The Sweetest Fruits
Page 20
At the end of that June, an article appeared in the San’in Shimbun that detailed how the goodhearted and generous Lafcadio Hearn had rescued the birth mother of his rashamen from imminent eviction. The paper claimed that Mother received a monthly allowance from Herun-san when, in fact, it was more. It noted her hunger but not Third Brother’s and Youngest Brother’s, which also had to be fed. Ensconced with her sons in a newly rented house, modest but furnished once again with all the household items that Third Brother had sold off over the years, Mother refused my visits.
Upon seeing the house of Koizumi identified in the newspaper as the birth family of a rashamen, Setsu at twenty-three left her body in a long curl of smoke, pulled up and into the sky. The Setsu who remained was unrooted and thus light on her feet. She had the sudden urge to travel. Like many travelers before her, she had lost a home and was in search of another.
I followed you, Yakumo.
First, I ventured only as far as Kitzuki. To escape the mid-July heat in Matsue, you and Nishida-san had secured rooms at Inaba-ya, a seaside inn facing the Inasa bay. You longed to see the Izumo Shrine again and looked forward to beginning and ending your days with a swim in the Sea of Japan.
“I am half fish,” you declared, as I packed your traveling bag.
“Your people were fishermen?” I asked.
“No, military and medical.”
“Your Mother was a healer?”
“No, my Father was in the army and a doctor. My Mother was a ‘Shiomi Chie.’”

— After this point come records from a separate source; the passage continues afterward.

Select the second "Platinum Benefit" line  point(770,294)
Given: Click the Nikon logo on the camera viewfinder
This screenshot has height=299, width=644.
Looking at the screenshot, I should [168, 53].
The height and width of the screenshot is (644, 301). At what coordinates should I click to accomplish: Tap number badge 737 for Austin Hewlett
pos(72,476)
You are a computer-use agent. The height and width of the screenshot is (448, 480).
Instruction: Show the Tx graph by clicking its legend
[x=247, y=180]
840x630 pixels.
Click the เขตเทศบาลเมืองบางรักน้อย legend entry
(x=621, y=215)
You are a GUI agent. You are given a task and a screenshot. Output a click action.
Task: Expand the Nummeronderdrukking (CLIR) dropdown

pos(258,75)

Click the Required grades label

You would later shorten this entry into Herun-san’s language to “Chie” to mean a woman of noble birth, beautiful, and brave. Her tragic end was implied.
That was the course of the conversations back then. As with the paths in the merchant Orihara’s formal gardens, they were rarely in a straight line. You went in one direction, and I went in the other. Somewhere in between, we met.
Mother survived you, Yakumo, by two years.
She died in Ōsaka, the city of those who disappear. In her last month of life, she sent a letter in which she declared that she would leave this world with regrets and that I was one of them.
Her regret, more precisely, was the life that I had with you, which began not in the birdcage in Matsue but in Kitzuki by the sea.
A day after your arrival there, you had asked Nishida-san to write a letter to me. It requested that I travel to the inn as soon as possible. I recognized the head teacher’s handwriting, and for a brief moment I thought the letter was from him. His hand must have trembled, when you began, “One day without you and already it is too long.”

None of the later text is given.